Think of LangGraph as a state machine orchestrator (like Redux for backend workflows) and LlamaIndex as a smart search engine with built-in AI capabilities (like Elasticsearch + GPT combined).
Why These Frameworks Matter
The Challenges They Solve
-
State Management Complexity
- Multi-step workflows need to maintain state across operations
- Conversations require context preservation
- Error recovery needs state rollback capabilities
-
Document Retrieval Accuracy
- Simple keyword search isn't enough for research queries
- Need semantic understanding of document content
- Require intelligent ranking and filtering
-
Scalability and Performance
- Large document collections need efficient indexing
- Complex workflows need parallel execution
- Production systems need fault tolerance
What Makes Them Production-Ready
LangGraph:
- Built-in state persistence with checkpointing
- Conditional routing for adaptive workflows
- Stream processing for real-time feedback
- Error handling and retry mechanisms
LlamaIndex:
- Vector database abstraction layer
- Advanced query optimization
- Metadata-aware retrieval
- Response synthesis and post-processing
LangGraph: Stateful Workflow Orchestration
Core Concepts
LangGraph treats your multi-agent system as a directed graph where:
- Nodes represent operations (agent actions)
- Edges represent transitions between operations
- State flows through the graph and is updated at each node
- Checkpointing enables persistence and recovery
If you've used React Router or state machines, LangGraph is similar but for backend agent workflows. Each node is like a route handler, and edges are like navigation rules.
Architecture Overview
Implementation Details
State Definition
The first step is defining your workflow state - the data structure that flows through your graph:
from typing import TypedDict, List, Dict
from langgraph.graph import StateGraph, END
class AgentState(TypedDict):
"""State shared across all agents in the workflow"""
# User input
query: str
# Data collected from sources
papers: List[Dict]
# Processing results
graph_data: Dict # Knowledge graph representation
vector_data: Dict # Vector embeddings
llamaindex_data: Dict # LlamaIndex RAG data
# Reasoning outputs
reasoning_result: Dict
critic_feedback: Dict
reflection_feedback: Dict
# Workflow metadata
messages: List[str] # Execution log
current_step: str # Current node name
error: str | None # Error tracking
retry_count: int # Retry attempts
stage_outputs: Dict # Per-stage results
This is like defining a TypeScript interface for your Redux state. Each field represents a piece of data that different "reducers" (nodes) can read and update.
Building the Workflow Graph
class LangGraphOrchestrator:
"""Production-grade LangGraph workflow orchestrator"""
def __init__(self):
# Initialize agent dependencies
self.data_collector = DataCollectorAgent()
self.graph_agent = KnowledgeGraphAgent()
self.vector_agent = VectorAgent()
self.llamaindex = LlamaIndexRAG()

**MATERIAL PROVIDED**
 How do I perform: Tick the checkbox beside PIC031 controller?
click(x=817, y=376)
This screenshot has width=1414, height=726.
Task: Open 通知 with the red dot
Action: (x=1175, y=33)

**INSTRUCTIONS FOR THE TASK**
Rewrite the stretch of the LangGraph and LlamaIndex passage from "Think of LangGraph" through "Elasticsearch + GPT combined).", putting "intelligent search engine" in place of "smart search engine". The rows have nothing to do with this.

**WORKED SOLUTION**
Think of LangGraph as a state machine orchestrator (like Redux for backend workflows) and LlamaIndex as a intelligent search engine with built-in AI capabilities (like Elasticsearch + GPT combined).